§ TASK INSTRUCTIONS
Rewrite the entries from the line containing "Given: Click the vertical scrollbar thumb" through the end of the entries, inclusive, putting "Screen size" wherever "Image resolution" appears and changing nothing else. Leave the pictures out of your answer.

---------------

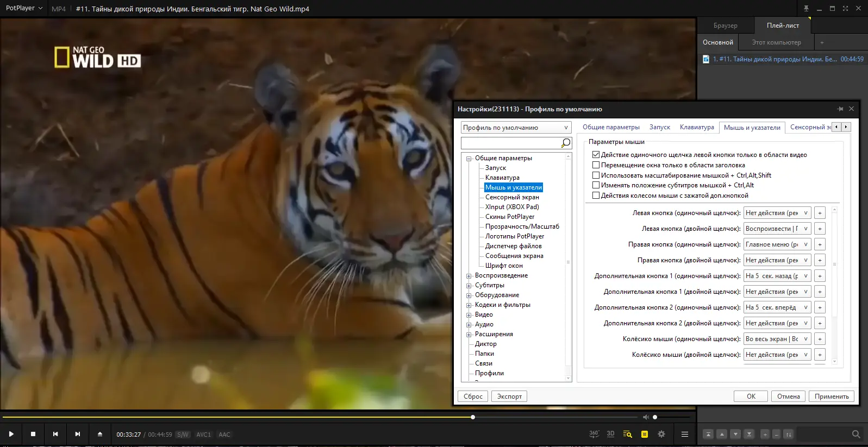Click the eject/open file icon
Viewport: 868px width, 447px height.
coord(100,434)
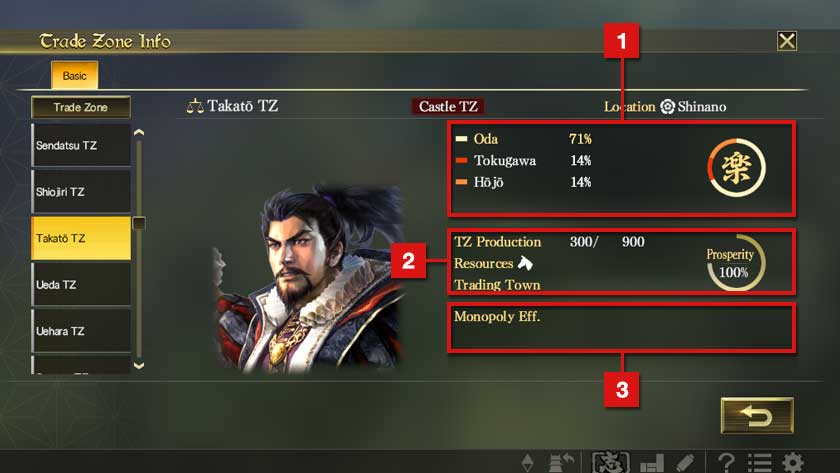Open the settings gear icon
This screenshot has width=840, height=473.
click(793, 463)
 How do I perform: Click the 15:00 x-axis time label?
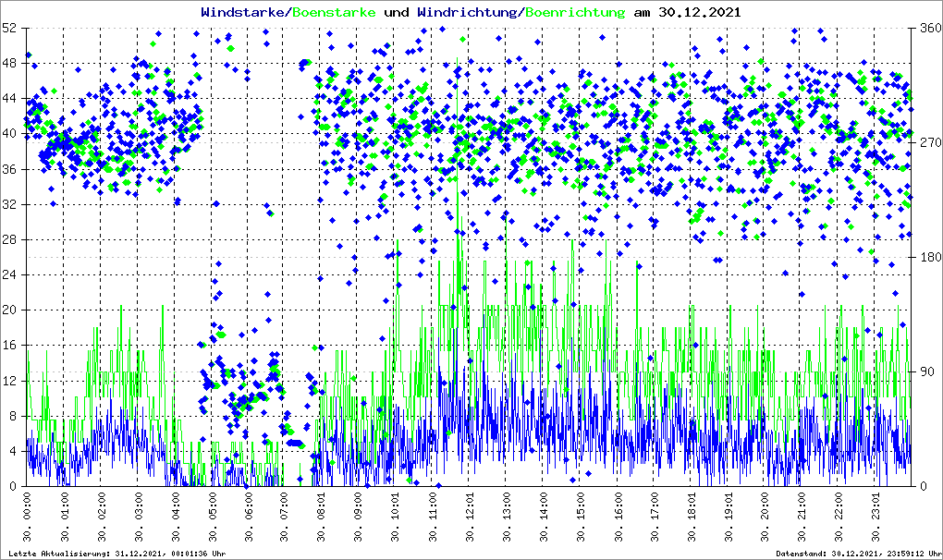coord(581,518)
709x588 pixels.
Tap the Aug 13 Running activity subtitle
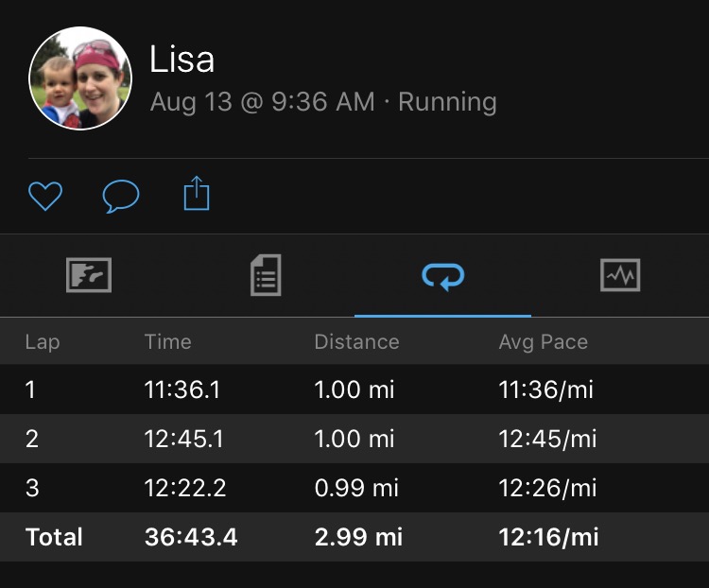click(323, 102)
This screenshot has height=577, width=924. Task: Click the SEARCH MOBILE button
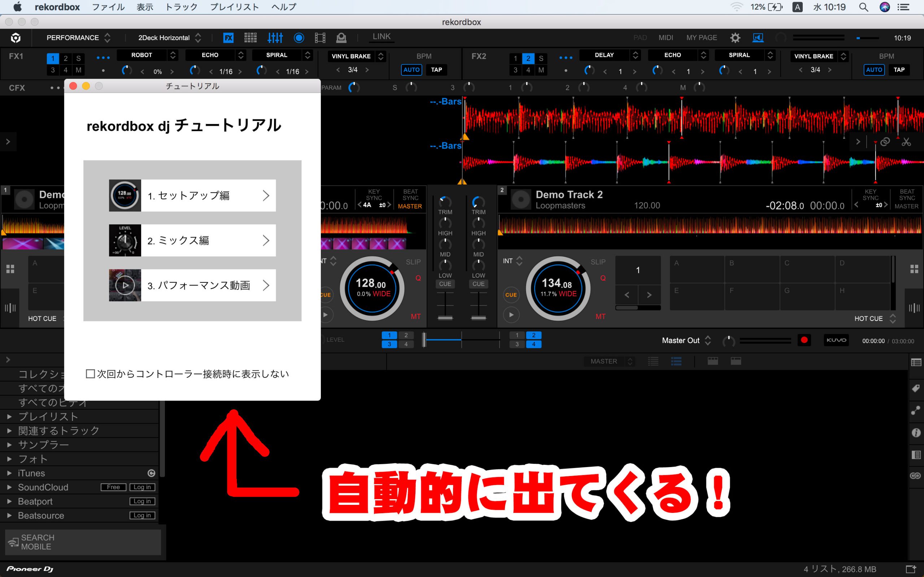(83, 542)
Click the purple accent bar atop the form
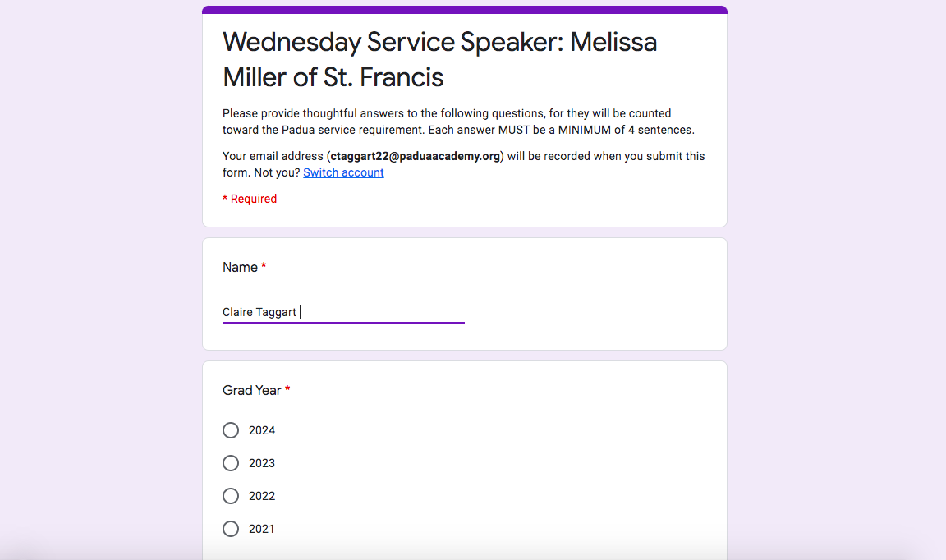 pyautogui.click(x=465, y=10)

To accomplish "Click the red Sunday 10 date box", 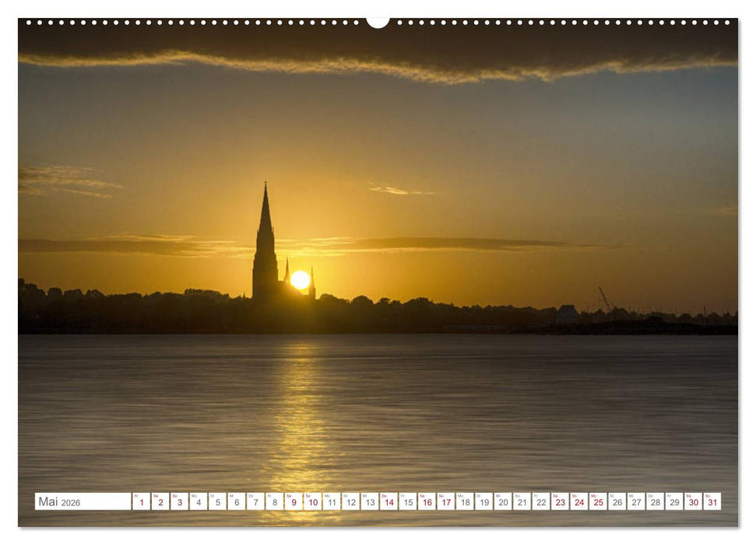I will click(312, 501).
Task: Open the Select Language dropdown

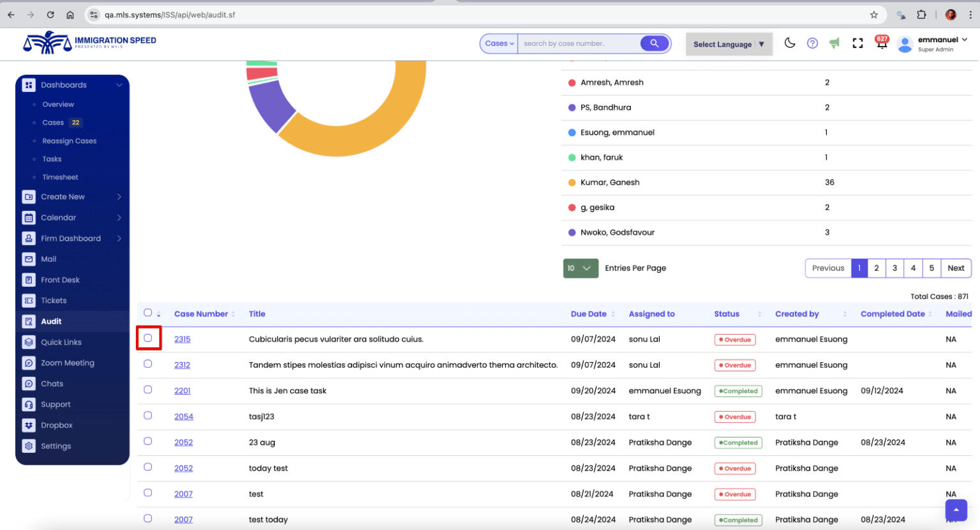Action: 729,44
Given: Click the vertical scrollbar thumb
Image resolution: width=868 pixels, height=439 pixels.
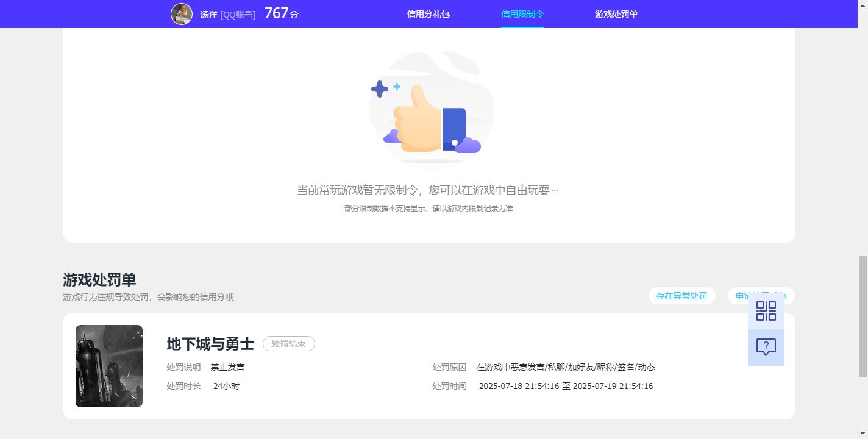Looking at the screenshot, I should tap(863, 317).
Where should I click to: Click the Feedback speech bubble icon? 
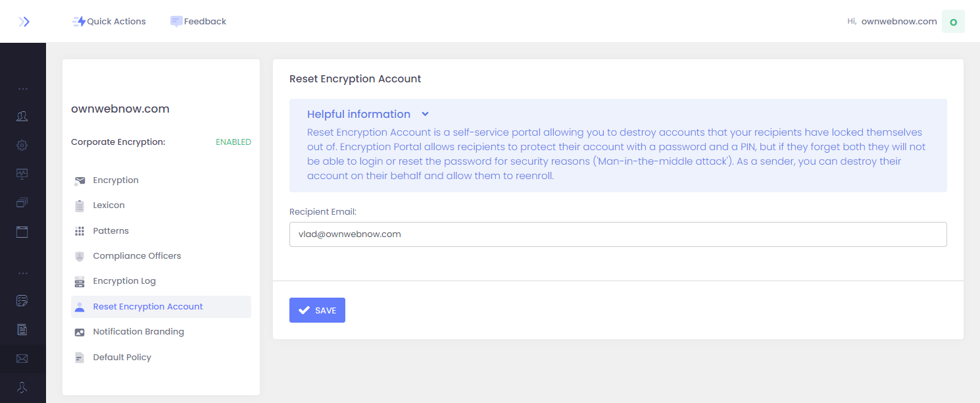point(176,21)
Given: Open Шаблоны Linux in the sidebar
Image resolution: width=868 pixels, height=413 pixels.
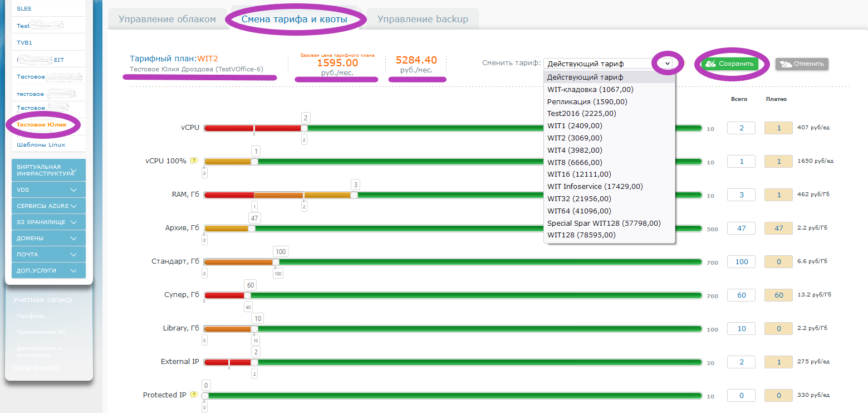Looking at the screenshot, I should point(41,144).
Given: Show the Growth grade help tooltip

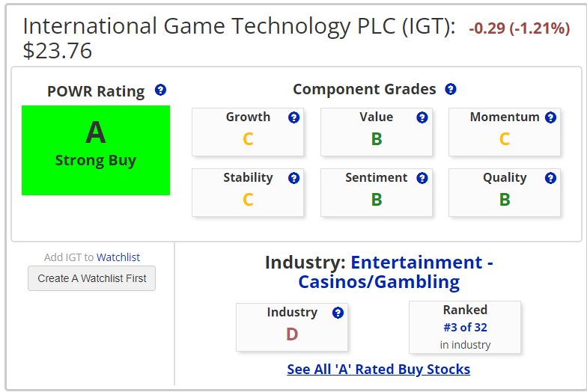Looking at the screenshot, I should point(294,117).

---------------

§ SOLUTION TO THIS EXERCISE
Given: Click the vertical scrollbar thumb
Screen size: width=868 pixels, height=439 pixels.
Looking at the screenshot, I should tap(863, 317).
Where should I click to: Click the Feedback speech bubble icon? 
point(176,21)
Given: Open Шаблоны Linux in the sidebar
Screen size: width=868 pixels, height=413 pixels.
Looking at the screenshot, I should point(41,144).
Given: Show the Growth grade help tooltip

Looking at the screenshot, I should point(294,117).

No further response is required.